Conseguimos convencer os meus colegas a fazer este aumento dos 80 mil milhões para os 100 mil milhões de euros em inovação e tecnologia, de investir mais, de dar o exemplo, de ter o programa maior do mundo e com isso atrair o setor privado. Esses 3% não são só dinheiro público, são dinheiro público e privado, temos de continuar a criar condições para que o privado também faça investimento na área da inovação e da ciência.

Estamos em fase de negociação do orçamento comunitário para o período 2021-2027. Há um envelope de 1279 biliões de euros, Portugal deverá ser um dos países que vão perder fundos. Antecipa uma discussão dura entre os líderes europeus?

Vai ser uma discussão muito dura e o problema é se a discussão não acaba, se perdemos imenso tempo. O maior perigo não é que não se entendam, mas sim o perigo de resvalar no tempo, de passarmos as eleições europeias e depois tudo se atrasa um ano e esse atraso pode ter um efeito muito negativo no próximo orçamento plurianual. Alguns países podem começar a bater o pé e não querer aprovar o orçamento e pode ter um efeito dramático para o futuro.

Portugal já disse que a proposta de orçamento foi um mau começo. Onde podemos ainda melhorar?
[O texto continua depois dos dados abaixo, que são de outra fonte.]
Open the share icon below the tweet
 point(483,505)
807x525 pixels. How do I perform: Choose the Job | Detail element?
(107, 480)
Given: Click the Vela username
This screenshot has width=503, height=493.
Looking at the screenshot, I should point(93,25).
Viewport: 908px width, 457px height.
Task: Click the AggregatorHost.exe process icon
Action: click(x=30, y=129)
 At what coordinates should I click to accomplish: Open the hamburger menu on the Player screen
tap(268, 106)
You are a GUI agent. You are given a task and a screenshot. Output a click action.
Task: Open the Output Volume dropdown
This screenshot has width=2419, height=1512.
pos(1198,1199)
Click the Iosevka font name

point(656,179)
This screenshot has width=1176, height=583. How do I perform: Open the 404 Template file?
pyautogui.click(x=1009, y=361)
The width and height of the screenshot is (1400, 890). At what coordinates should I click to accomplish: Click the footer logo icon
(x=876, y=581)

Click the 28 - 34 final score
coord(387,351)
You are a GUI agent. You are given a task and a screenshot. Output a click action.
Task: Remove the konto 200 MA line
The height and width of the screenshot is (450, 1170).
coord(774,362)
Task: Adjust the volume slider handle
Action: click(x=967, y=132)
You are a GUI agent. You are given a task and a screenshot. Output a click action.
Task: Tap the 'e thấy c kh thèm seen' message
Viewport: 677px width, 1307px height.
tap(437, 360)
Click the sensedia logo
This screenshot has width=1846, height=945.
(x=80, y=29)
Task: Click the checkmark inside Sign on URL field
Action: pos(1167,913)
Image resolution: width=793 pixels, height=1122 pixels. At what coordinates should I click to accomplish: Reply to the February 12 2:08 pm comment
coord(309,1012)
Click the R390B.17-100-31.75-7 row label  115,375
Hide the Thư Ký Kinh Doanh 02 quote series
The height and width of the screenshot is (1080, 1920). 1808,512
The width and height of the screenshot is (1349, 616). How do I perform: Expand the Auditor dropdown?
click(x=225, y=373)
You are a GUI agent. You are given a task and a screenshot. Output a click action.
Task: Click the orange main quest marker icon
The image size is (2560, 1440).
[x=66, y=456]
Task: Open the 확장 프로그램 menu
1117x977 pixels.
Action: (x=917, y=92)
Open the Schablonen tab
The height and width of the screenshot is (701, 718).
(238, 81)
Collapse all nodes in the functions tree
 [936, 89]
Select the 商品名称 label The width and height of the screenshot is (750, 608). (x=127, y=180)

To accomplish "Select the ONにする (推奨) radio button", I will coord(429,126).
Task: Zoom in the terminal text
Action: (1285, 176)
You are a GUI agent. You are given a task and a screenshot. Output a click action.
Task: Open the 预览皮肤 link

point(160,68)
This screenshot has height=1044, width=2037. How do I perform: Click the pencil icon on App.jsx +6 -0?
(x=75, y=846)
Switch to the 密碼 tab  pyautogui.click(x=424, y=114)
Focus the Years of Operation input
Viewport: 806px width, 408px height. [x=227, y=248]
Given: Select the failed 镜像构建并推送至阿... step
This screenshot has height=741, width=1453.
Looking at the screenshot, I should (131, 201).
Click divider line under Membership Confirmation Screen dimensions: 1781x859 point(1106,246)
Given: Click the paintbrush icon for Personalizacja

Pode ter havido um mau começo, mas ao que se chegou na proposta é bastante equilibrado. Ou seja, Portugal conseguiu ter cortes na parte estrutural e agrícola inferiores à média e há países que têm cortes muito superiores. Antes os cortes eram feitos olhando para o PIB per capita das regiões e, se tivéssemos aplicado esse método chamado de Berlim, Portugal teria tido um corte de 30% e isso não aconteceu, estamos a falar de 5% a 7%. Acho é que até se fechar isto tudo com os países Portugal ainda corre riscos e pode haver algum problema.

Em que áreas antecipa mais problemas?

Os fundos estruturais e a agricultura são sempre, por definição, um problema, porque são mais de 70% do bolo.

O que seria uma vitória para Portugal?

Penso que se conseguíssemos manter o que já temos seria uma grande vitória. Vamos ver.

Nesta discussão do orçamento plurianual há falta de solidariedade europeia?

Aqueles que dão não querem dar nem mais um euro e aqueles que recebem não querem receber nem menos um euro. Há aqui uma inconsistência matemática.

Essa inconsistência matemática coloca em causa a consistência do projeto europeu?

Acho que não, porque tem sido sempre esta a discussão desde sempre. Acho é que era bom, de uma vez por todas, que houvesse políticos com a capacidade nos próprios países para explicar que o valor de tudo isto não é o dinheiro, é trabalhar em conjunto, é ter um mercado de 500 milhões de pessoas. Não só solidariedade com os que têm menos. A Alemanha não é o potentado económico que é por ser só a Alemanha, o país tem 1% da população do mundo e é um dos maiores exportadores. Sozinha é nada.

O que pode significar o brexit para Portugal e para a União Europeia?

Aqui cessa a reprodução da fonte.